The best part of all of this, is that these actions are not limited to the adult citizens of this country. Youth are engaging like never before, and leading the charge to change the world. The awareness they have for world events is astonishing, and I am in awe of their passion. Our students regularly display citizenship, just through the compassion they show for those less fortunate. They hold food drives, bake sales, runs for the cure, and a variety of other events, all organized by themselves in a lot of cases, because they refuse to wait on others to find solutions. This compassion and drive is what really sets Canadians, and our students, apart from others.

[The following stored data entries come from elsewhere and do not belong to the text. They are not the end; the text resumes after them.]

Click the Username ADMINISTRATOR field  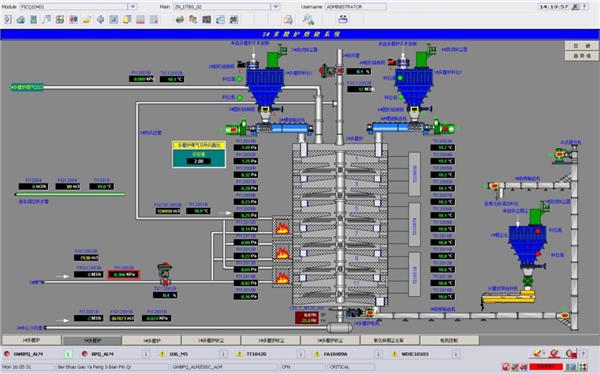355,7
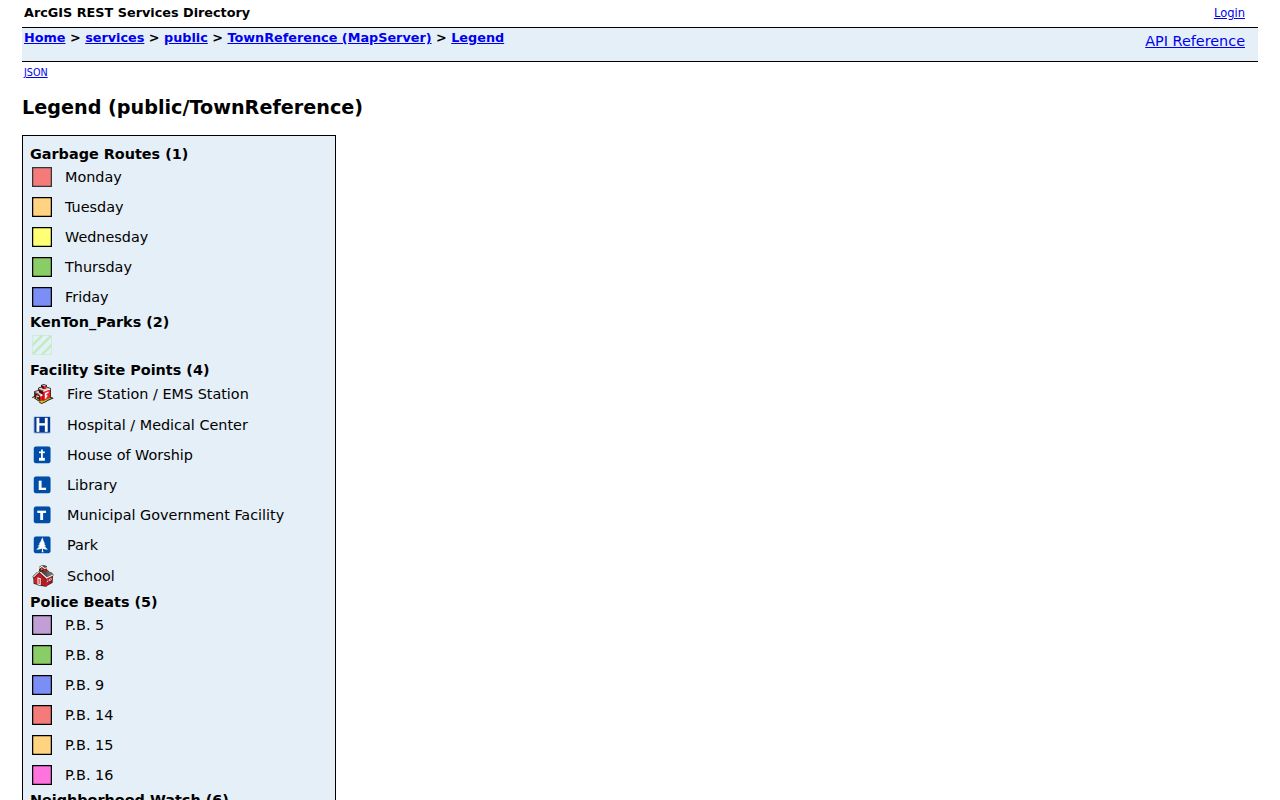Click the yellow Wednesday route swatch

[42, 237]
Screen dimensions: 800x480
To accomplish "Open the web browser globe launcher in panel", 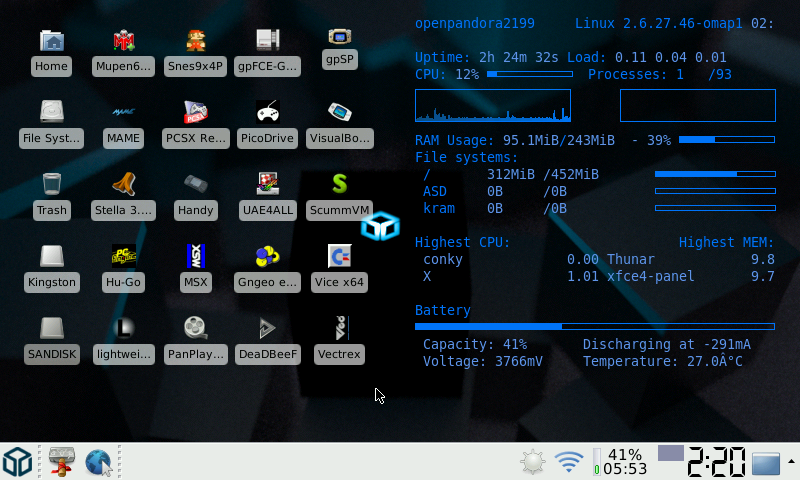I will tap(98, 462).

Citizenship = A Passion to Improve our World


I am Canadian. I stand on guard, or at least, I would, if asked. I used to have all our Prime Ministers memorized. I belong to God and Nancy and Callum and Alec.  I am Mississaugan, but I came from Guelph General Hospital, and my mother and father, and their mothers and fathers before them.  I am #PeelProud, and I belong to the #Peel21st.  I left a small piece of myself at a shrine near the Pacific Ocean in Japan.  I found another piece at the corners of Keele and Dundas Street in Toronto, although I am not a citizen of Toronto.

As @neiltyson would say, I am from: EARTH – SOLAR SYSTEM  – MILKY WAY GALAXY – LOCAL GROUP – VIRGO SUPER CLUSTER – OBSERVABLE UNIVERSE. Although based on recent findings, we may have observed all the way back to the Big Bang, and that's not to speak of possible multiverses, and earlier occurences of this universe, and the possibility that I am as I am, typing these same words, in many different times/places...

I belong to all these things.  Citizenship is belonging.